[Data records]
----------------

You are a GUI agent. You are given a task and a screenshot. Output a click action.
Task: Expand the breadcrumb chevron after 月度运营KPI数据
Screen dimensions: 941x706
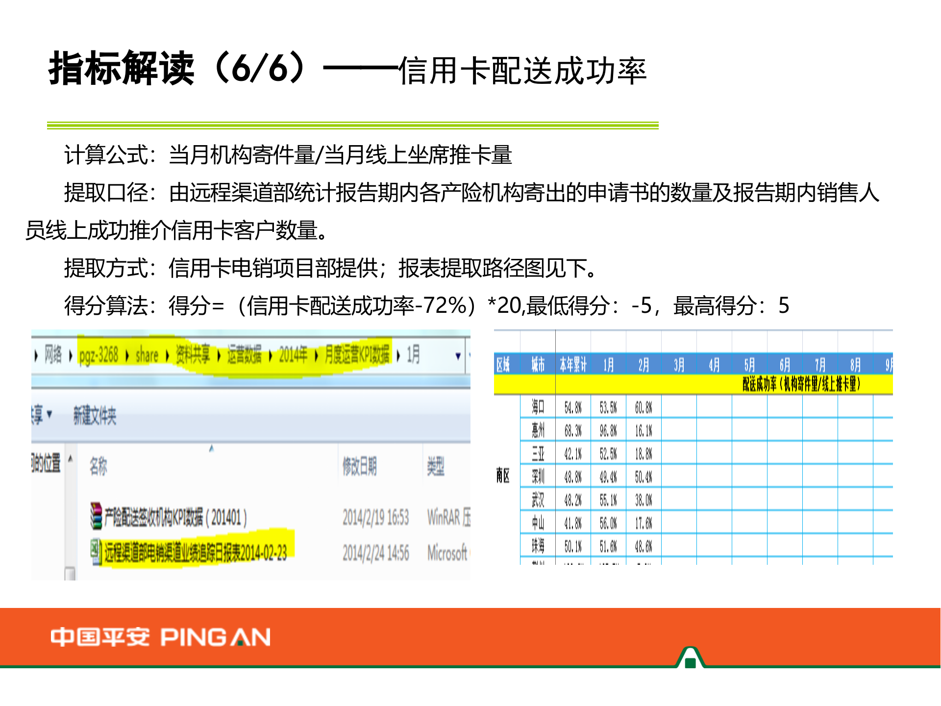398,356
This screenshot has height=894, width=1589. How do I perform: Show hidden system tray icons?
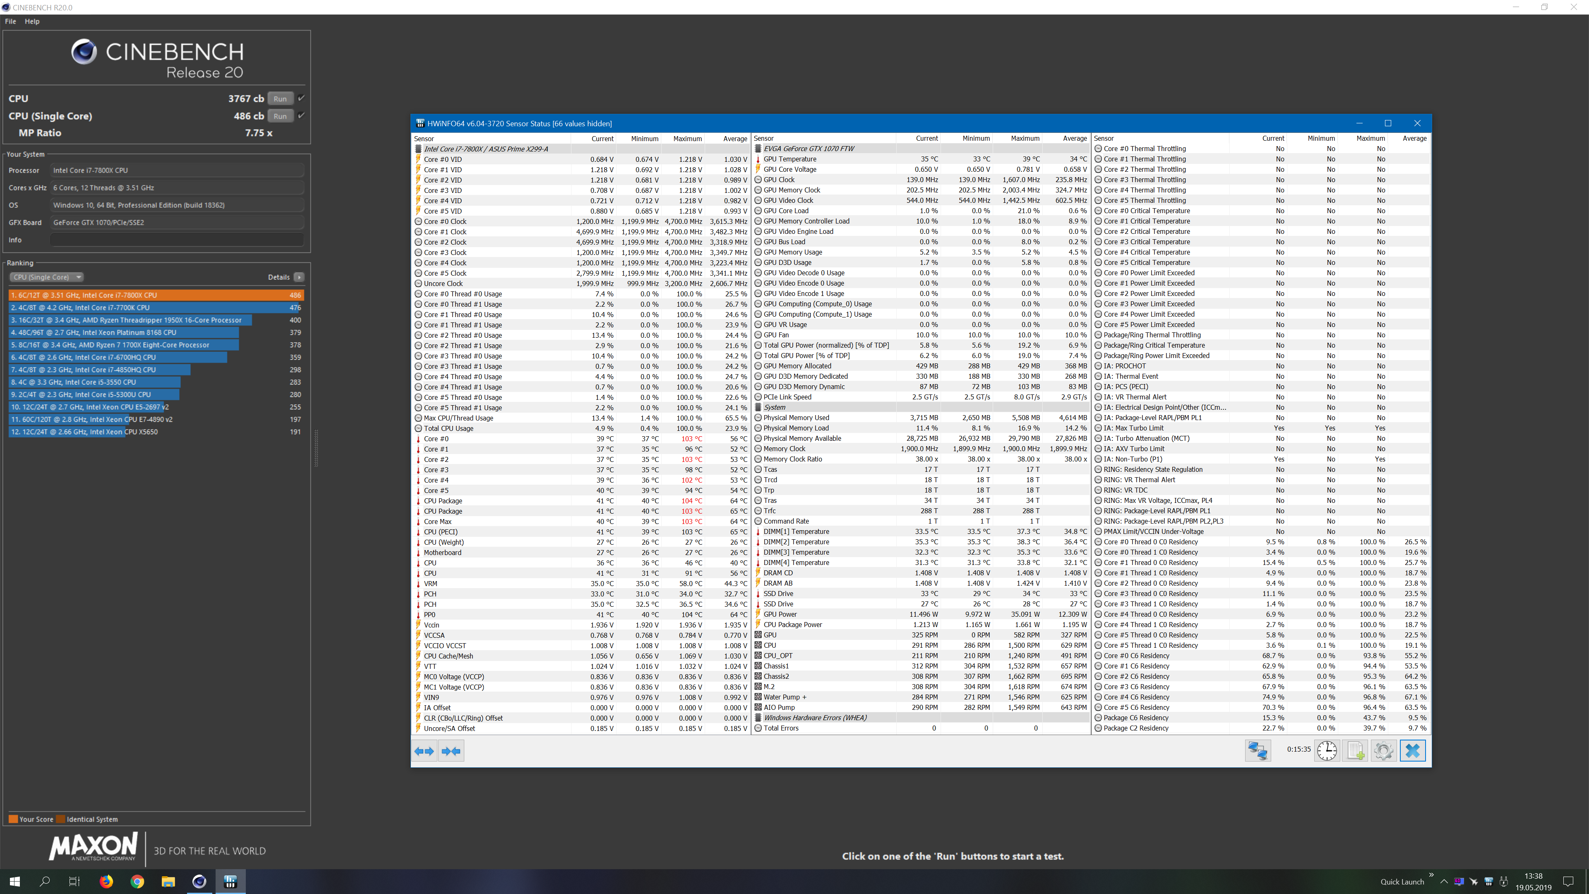tap(1443, 881)
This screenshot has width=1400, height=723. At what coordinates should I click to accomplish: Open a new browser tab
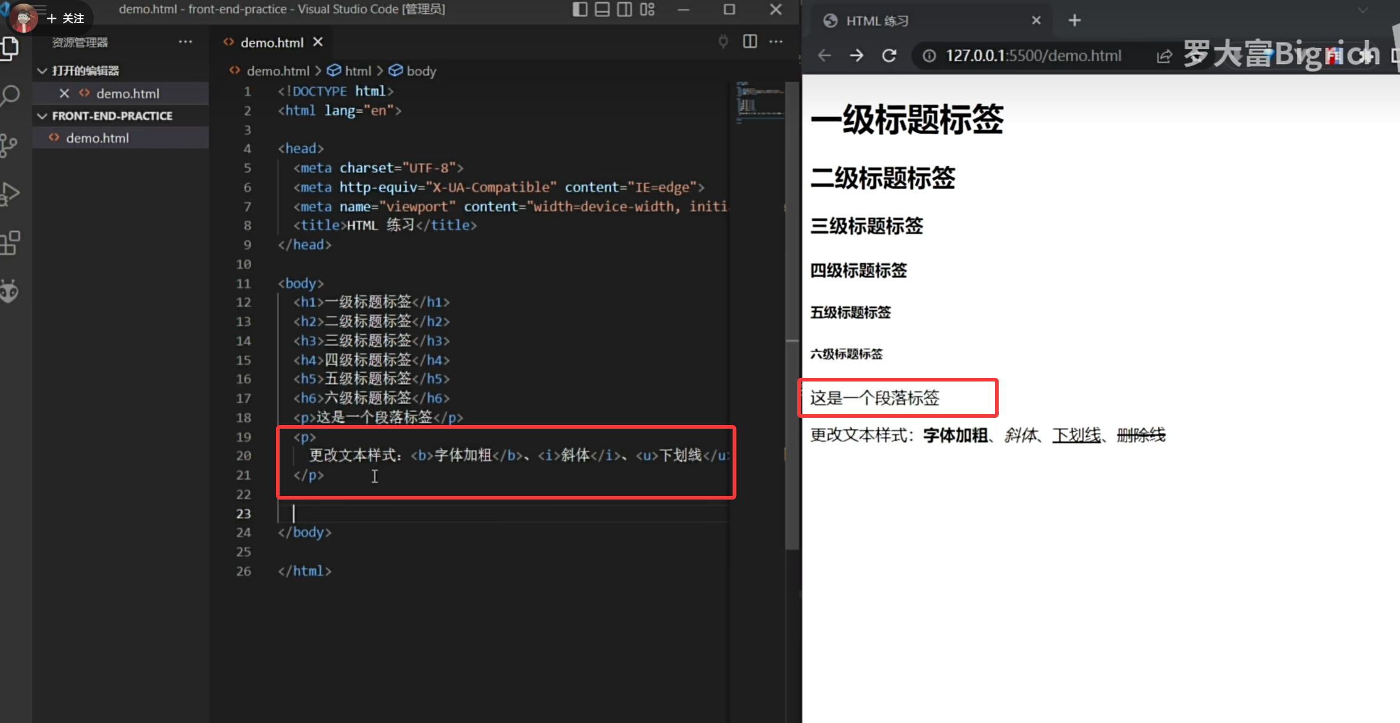coord(1074,21)
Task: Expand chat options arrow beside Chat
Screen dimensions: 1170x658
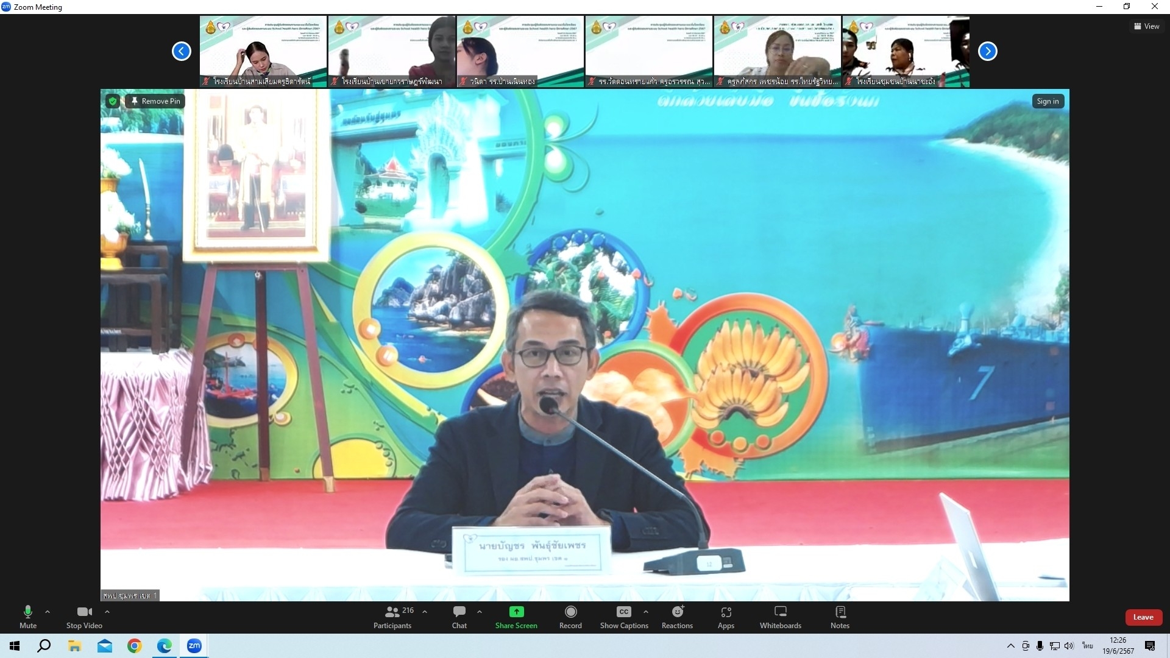Action: 480,612
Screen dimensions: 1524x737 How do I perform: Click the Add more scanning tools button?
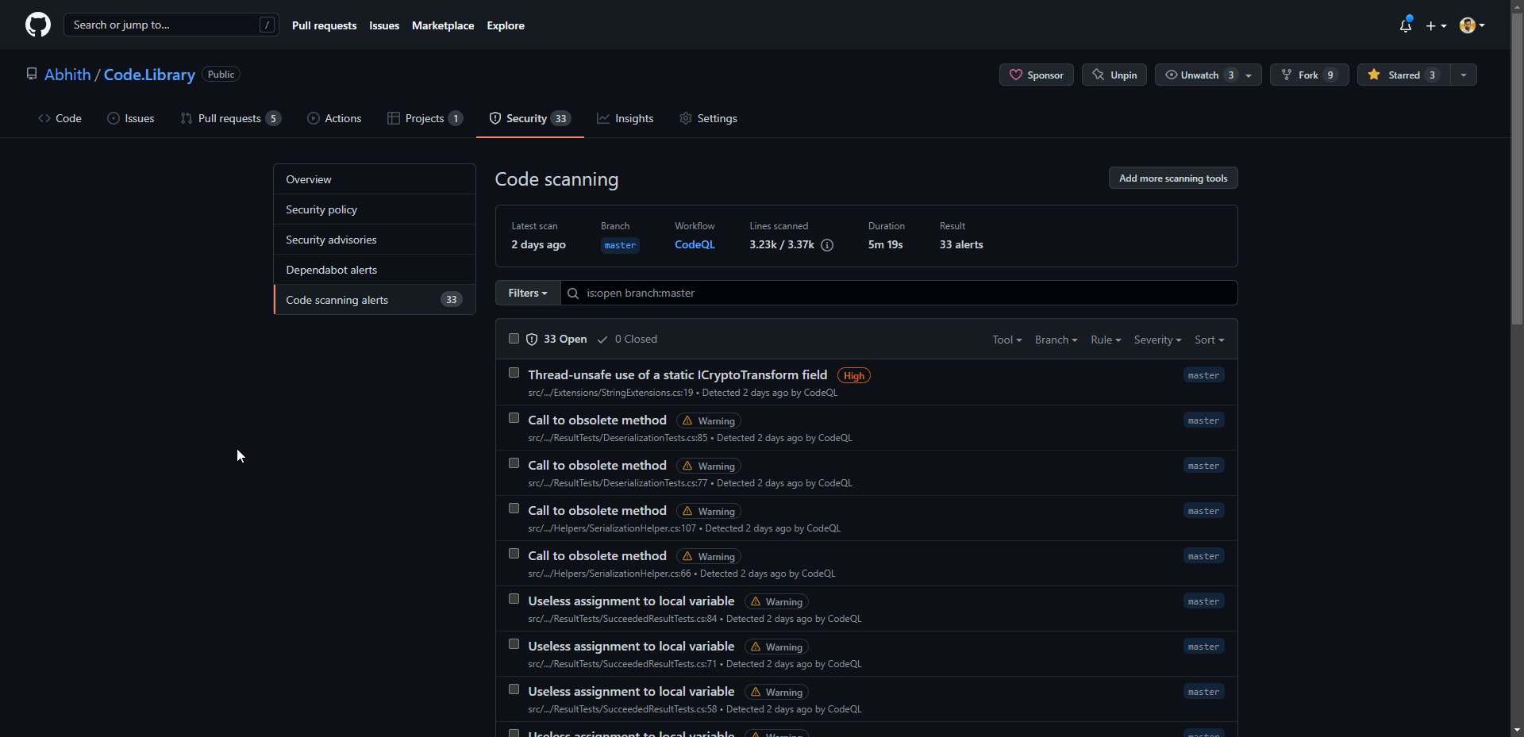(1172, 178)
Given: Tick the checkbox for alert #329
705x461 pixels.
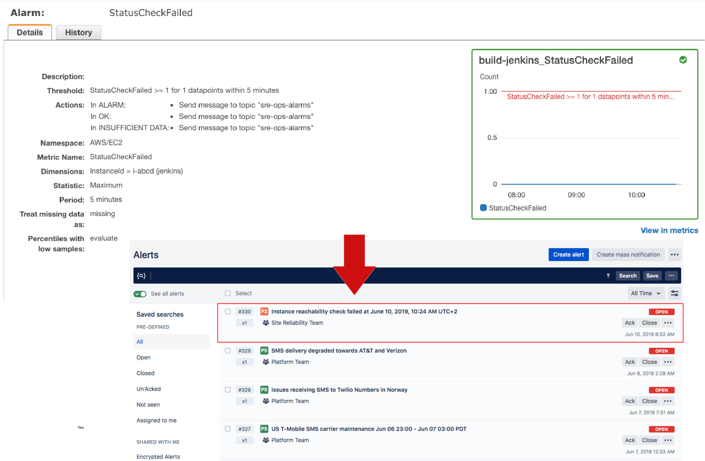Looking at the screenshot, I should [x=227, y=351].
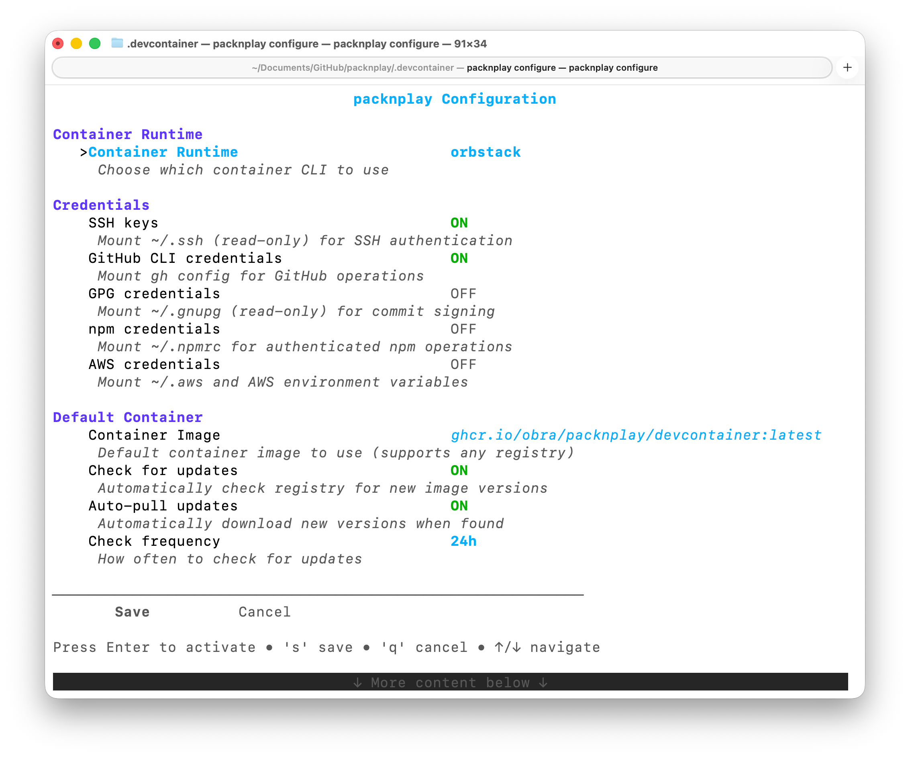
Task: Select the Container Runtime menu row
Action: pyautogui.click(x=163, y=152)
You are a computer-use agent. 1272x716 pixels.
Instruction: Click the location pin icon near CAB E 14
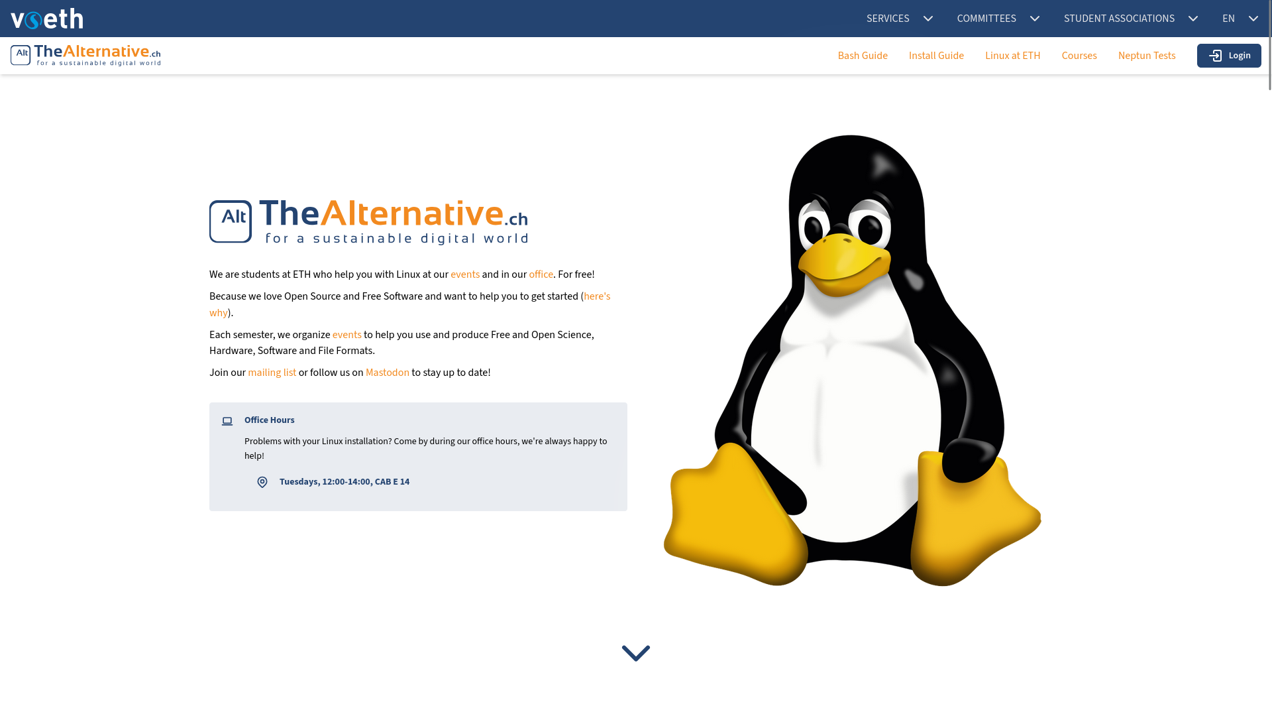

----------------

*Work task*
Repeat exactly the lines from the one containing "Given: Tick the checkbox for alert #329" through the last line of the records above, both included, and leave out the pictures.

*Task output*
Given: Tick the checkbox for alert #329
705x461 pixels.
Looking at the screenshot, I should [x=227, y=351].
Task: Select the Container Runtime menu row
Action: pyautogui.click(x=163, y=152)
You are a computer-use agent. 1272x716 pixels.
Instruction: Click the location pin icon near CAB E 14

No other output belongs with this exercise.